SUN CITY CENTER, Fla. – Stumping on behalf of Mitt Romney for the first time in Florida today, former presidential candidate and Arizona Sen. John McCain pressed Florida voters to consider a candidate’s record, not just debate performances, when choosing whom they will vote for in the Florida primary next week.
It was a pointed reference to Newt Gingrich, who has benefited from strong debate performances in recent weeks.
“I think debate performances are important,” McCain told a crowd of more than 150 people at a town hall-style meeting at the Chamber of Commerce here. “I think that they’re helpful in talking to the American people, but I’m not sure that debates should be the only criteria.
“I think we should look at people’s records. I think we should look at what they offer the American people. I think debates are helpful, don’t get me wrong, but I also think that we should look at their records.”
McCain characterized the debates as having taken on a tone that is “not healthy” and suggested they have “deteriorated into name calling.”
The Republican senator continued to criticize Gingrich’s penchant for earmarks while he served as speaker of the House.
“Under Speaker Gingrich, when I was in the House and the Senate, earmarks exploded,” McCain said. “It led to scandal. It led to [convicted lobbyist Jack] Abramoff and it does because it’s corruption.
“I took the floor in 1998 … and criticized and railed against this bill that they had passed, this appropriations bill out of the House of Representatives, and the speaker’s response at that time was that we were perfectionists. Well, I believe in being a perfectionist where corruption is concerned.”
McCain, who endorsed Romney in early January, squeezed out a win over Romney in the Florida primary in 2008 with 36 percent of the vote, compared with 31 percent received by the former Massachusetts governor and eventually became the Republican nominee.
“I think you know we had a very spirited primary in 2008 and it should’ve been. Primaries are spirited and they’re not bean bag,” McCain said. “But I can tell you that Mitt Romney and I share the same values, the same principles, the same emphasis on our national security and fiscal discipline, and we may have had a difference or two and we may still have a difference or two but the fact is also I’d like to point out that after I was able to secure the nomination, no one worked harder on my behalf than Mitt Romney.”
During a question-and-answer session, a younger voter voiced his desire to opt out of Social Security and asked whether the federal government would give him that option in the future.
“No, because it’s a scheme, obviously, that you are not paying for your present retirement. You are paying for present retirees,” McCain said as a few women in the crowd simultaneously called it a “Ponzi scheme.” “But what I think we should do is allow you to put some of that Social Security that you’re paying into a lockbox, as we call it, so it will be there as you retire.”

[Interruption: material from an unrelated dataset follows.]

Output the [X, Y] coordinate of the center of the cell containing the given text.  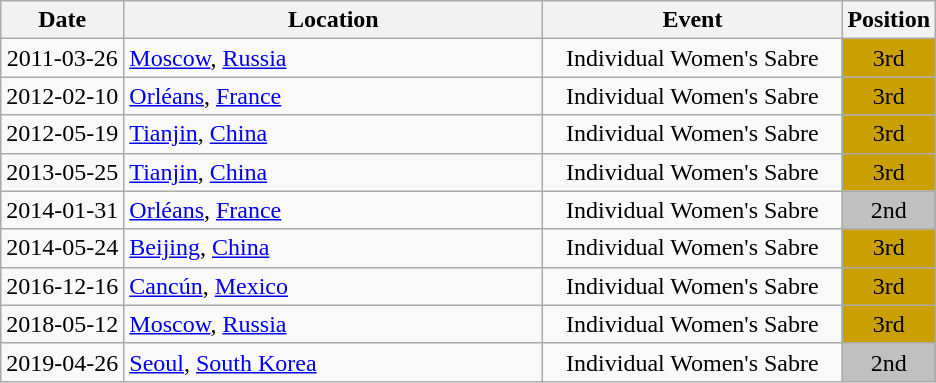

McCain joked comfortably with the crowd throughout his speech. As he defended Romney’s tenure as governor of Massachusetts, McCain accidentally knocked one of the microphones off the podium.
“Too bad for Channel 9. That’s it,” McCain said as the crowd, many of whom were holding signs that read “Don’t Trust the Liberal Media,” laughed and applauded. “Channel 9′s a bunch of liberals anyways.”
Drumming up support for Romney, McCain urged the audience to hit the voting booths Tuesday, even joking with a man in the front row wearing an “I voted” button that he should give up his chair for an undecided voter.
“I noticed that somebody already has a button on that says, ‘I voted.’ Would you mind if someone who hasn’t voted takes your seat?” McCain joked.